Nitric Oxide-Enhanced Chitosan-Based Nanoparticles for Dual-Mode Photothermal and Photodynamic Therapy in Infected Wounds.

Abstract

Bacterial infections pose a significant challenge to global health, as conventional treatments frequently cause side effects and resistance. Phototherapy, encompassing photothermal therapy (PTT) and photodynamic therapy (PDT), emerges as a viable alternative, eradicating bacteria through heat and reactive oxygen species (ROS). However, excessive heat and ROS can exacerbate local inflammation and comlicate healing.
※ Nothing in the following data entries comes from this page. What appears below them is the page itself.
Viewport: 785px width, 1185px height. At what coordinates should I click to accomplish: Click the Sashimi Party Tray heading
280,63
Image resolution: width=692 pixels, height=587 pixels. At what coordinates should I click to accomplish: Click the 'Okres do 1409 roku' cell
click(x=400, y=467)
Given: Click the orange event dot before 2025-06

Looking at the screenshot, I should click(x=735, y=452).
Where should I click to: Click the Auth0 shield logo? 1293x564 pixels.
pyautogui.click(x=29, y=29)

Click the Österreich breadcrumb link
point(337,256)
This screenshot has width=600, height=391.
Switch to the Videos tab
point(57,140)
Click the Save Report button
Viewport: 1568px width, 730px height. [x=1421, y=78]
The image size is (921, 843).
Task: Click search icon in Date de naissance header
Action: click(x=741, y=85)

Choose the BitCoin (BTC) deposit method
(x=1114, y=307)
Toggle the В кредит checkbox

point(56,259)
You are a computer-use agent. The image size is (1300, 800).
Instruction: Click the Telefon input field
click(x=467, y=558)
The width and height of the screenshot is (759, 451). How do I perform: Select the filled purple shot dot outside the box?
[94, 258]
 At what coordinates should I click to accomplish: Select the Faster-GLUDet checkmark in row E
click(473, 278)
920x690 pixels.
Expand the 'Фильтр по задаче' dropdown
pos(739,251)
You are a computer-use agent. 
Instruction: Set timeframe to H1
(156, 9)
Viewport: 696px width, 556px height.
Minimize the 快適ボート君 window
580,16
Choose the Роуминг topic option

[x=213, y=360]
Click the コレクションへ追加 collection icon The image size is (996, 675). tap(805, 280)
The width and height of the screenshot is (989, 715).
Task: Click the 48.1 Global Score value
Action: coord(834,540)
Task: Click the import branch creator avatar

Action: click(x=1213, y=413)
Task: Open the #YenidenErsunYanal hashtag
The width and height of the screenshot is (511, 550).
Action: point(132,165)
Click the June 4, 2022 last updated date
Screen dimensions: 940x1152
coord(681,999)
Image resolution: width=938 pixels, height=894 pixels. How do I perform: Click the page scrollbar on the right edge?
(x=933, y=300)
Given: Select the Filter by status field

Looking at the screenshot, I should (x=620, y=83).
To address these challenges, we developed a novel chitosan-based nanoparticle (NPs) encapsulating S-nitrosoglutathione (GSNO) and indocyanine green (ICG), termed as GSNO/ICG@NPs. This biocompatible nanosystem integrates the triple synergistic effects of nitric oxide (NO) release, PTT, and PDT. The stable and uniformly shaped GSNO/ICG@NPs were synthesized via a charge-driven self-assembly method with efficient loading of GSNO and ICG. Upon irradiation with an 808 nm near-infrared (NIR) laser, GSNO/ICG@NPs rapidly generate heat and ¹O₂, effectively eliminating bacteria. Simultaneously, the photothermal effect releases NO from GSNO, modulates inflammation, promotes neovascularization, and supports tissue repair. In vitro and in vivo studies demonstrated that GSNO/ICG@NPs significantly enhance antibacterial activity, reduce inflammation, and promote angiogenesis. It effectively eradicated biofilms and accelerated wound healing in a Staphylococcus aureus-infected mouse skin model. These findings highlight GSNO/ICG@NPs as a promising alternative to antibiotics for treating infected wounds via synergistic therapy involving balanced NO release, PTT, and PDT.